You learn something new everyday. I’m not ashamed to admit that until recently, I clearly had no idea that there was a significant difference between a cookie and a biscuit. Assuming that a cookie was the American equivalent of a posh English biscuit, I’ve discovered otherwise and am thus enlightened. Before you dismiss this as trivia, let me expound on my findings.
In 2013 I visited New York for the first time. Stimulation overload! The Big Apple was indeed BIG and remains one of the most extraordinary places I’ve had the pleasure of visiting. You can never tire of this pulsating city but you can most definitely reach a point where you’re just too bone-weary to place one foot in front of another. Fortunately when this feeling overwhelms you, there are bakeries and coffee shops dotted liberally along each block, from the Upper East Side to Soho and back. You gotta love this place!
Our days commenced with robustly strong coffees and ended with frothy decaf cappuccinos, sipped slowly and reflectively after an eventful day of New york bustle. It was during one of our stops for liquid refuelling at a quaint little bakery with mint coloured walls, that the cookie-penny finally dropped.
Here then is my very scientific explanation…….There’s absolutely no difference between a cookie and a biscuit, except, the baking time. The ingredients and quantities are exactly the same. A cookie is baked for 5-7 minutes less than a biscuit, which results in a crisp outer crust and a soft chewy centre. A biscuit is crisp and crunchy throughout which makes it highly dunkable, an unthinkable thought for the baker who has spent extra time and effort getting it crisp?! Really? I can see some of you shaking your heads disdainfully thinking, ‘Bah, I knew this all along. This girl can’t be very bright.’ Well some of us are a little slow on the uptake, as my aunt would say, but at least we now have the facts.

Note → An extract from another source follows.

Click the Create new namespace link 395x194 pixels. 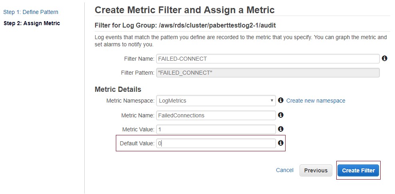coord(316,101)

However you choose to bake these salted dark chocolate cookies, they are everything the title suggests – dark and salted with a crisp outer crunch, soft cookie dough-like centres and studded with chunks of molten dark chocolate. If your head is still spinning from this mind-blowing information session, pour yourself a glass of…….milk (no, not scotch!), and pull the cookie tray real close.
Salted dark chocolate crinkle cookies
- 90g butter, softened
- 70g muscovado sugar
- 60g castor sugar
- 1 egg
- 1 teaspoon vanilla extract
- 300g self raising flour
- 20g cocoa powder
- pinch of salt
- 150g dark chocolate, roughly chopped
- sea salt for finishing
- Preheat the oven to 180º C. Line a large baking sheet with parchment paper. In a mixing bowl, beat the butter, muscovado and castor sugar until well creamed. Add the egg and vanilla extract and whisk until combined.
- Sift the flour, cocoa and salt into the butter mixture and mix until combined. Add the chopped chocolate and fold through by hand. Roll into 20 evenly sized balls and place on the tray, with enough space for spreading. Press down slightly with the back of a measuring cup, scatter over some sea salt flakes and bake for 12-15 minutes for cookies. If you’re after biscuits, bake for 18-20 minutes.
- Rest on the baking tray for several minutes before transferring to a wire rack to cool completely. Store in an airtight container.